We’ve seen it so many times before. But how does it feel?
“I just kept sliding down, sliding down, and now I’m out of a job,” former agriculture secretary Mike Espy told The Washington Post in an agonized interview just days after his 1994 resignation.
NBC has five questions that the House will likely demand that Sebelius answer, and this one will be key:
Why wasn’t the launch delayed when the problems became clear?
The site slowed to a standstill almost as soon as it opened just after midnight on Oct. 1. The White House and HHS have said there was a mass onslaught of people signing on — five times as many as anticipated. Millions evidently did try to get on that first day, not just people trying to sign up for insurance, but those who were merely curious as well.
Tavenner has admitted that CMS wasn’t aware of the depth of the problems in the first day or two. But Sebelius will have to answer for why not.
But this one might be the most amusing:
Why haven’t you been more open about the problems?
HHS has refused from the beginning to publicly name all the contractors involved on the site, and will not name the “A-team” of experts brought in to fix the problem. Members of Congress have been so frustrated by this that they’ve subpoenaed tech companies and even sent letters randomly to large companies, such as Microsoft, asking if they were involved.

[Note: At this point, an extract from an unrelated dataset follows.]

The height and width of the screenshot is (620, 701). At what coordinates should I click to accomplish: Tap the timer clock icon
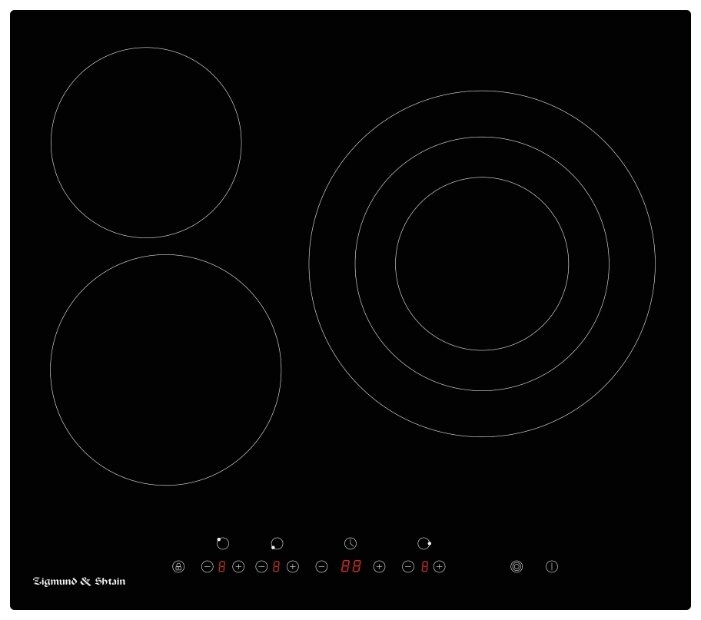pyautogui.click(x=350, y=543)
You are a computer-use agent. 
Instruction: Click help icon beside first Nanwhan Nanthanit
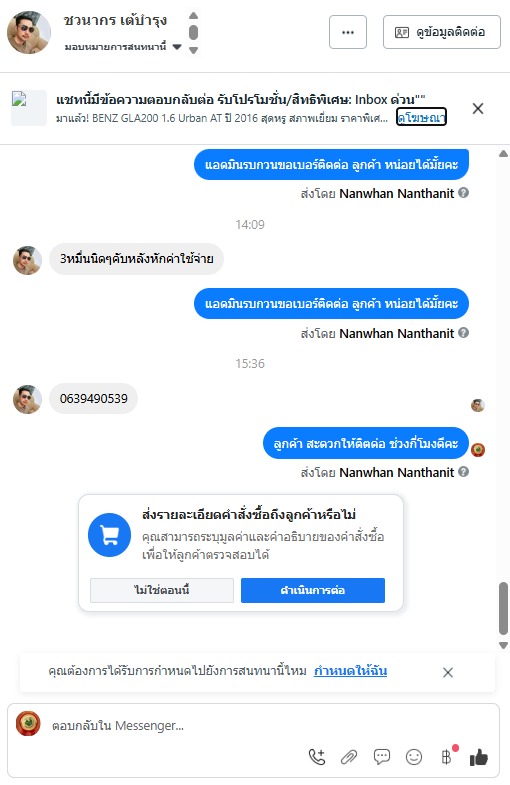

Microsoft answered one such letter last week. “To the best of our knowledge, no Microsoft employee has provided technical services or technical advice to the federal government or federal contractors concerning the challenges associated with the launch of the Healthcare.gov website,” one company lawyer, Robert Kelner of Covington and Burling, LLP,wrote the Ways and Means Committee last week.
Only after three weeks of criticism and an editorial in the New York Times by former White House health adviser Ezekiel Emanuel did CMS start daily briefings on the problems and what is being done to fix them.

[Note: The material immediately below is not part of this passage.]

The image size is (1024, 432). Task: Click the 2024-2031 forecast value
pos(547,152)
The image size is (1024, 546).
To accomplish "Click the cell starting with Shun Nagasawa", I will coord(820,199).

“Given the disappointing rollout of the Web site, Americans are justifiably suspicious,”Emanuel wrote. “Starting now, the administration needs to initiate a concerted effort to win back the public’s trust.

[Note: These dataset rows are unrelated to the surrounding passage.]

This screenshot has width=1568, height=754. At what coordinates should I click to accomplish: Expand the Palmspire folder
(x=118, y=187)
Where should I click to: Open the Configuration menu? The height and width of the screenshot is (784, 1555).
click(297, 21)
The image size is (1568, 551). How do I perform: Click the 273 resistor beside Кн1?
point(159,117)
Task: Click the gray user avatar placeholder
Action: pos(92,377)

CMS officials have said they don’t want contractors distracted from their job. But Congress will certainly want Sebelius to explain why this doesn’t look like a cover-up.
Sebelius will need to approach this like her job is on the line, because it almost certainly is. Expect to see Republicans laying perjury traps during their testimony, and expect to see some Democrats speechifying to slow things down. Sebelius had better not count on that kind of support from all of the Democrats, though, because this administration has humiliated them to the point where their electoral survival will take precedence over protecting a Cabinet official whose expiration date arrived on October 2nd, whether she or Barack Obama know it or not.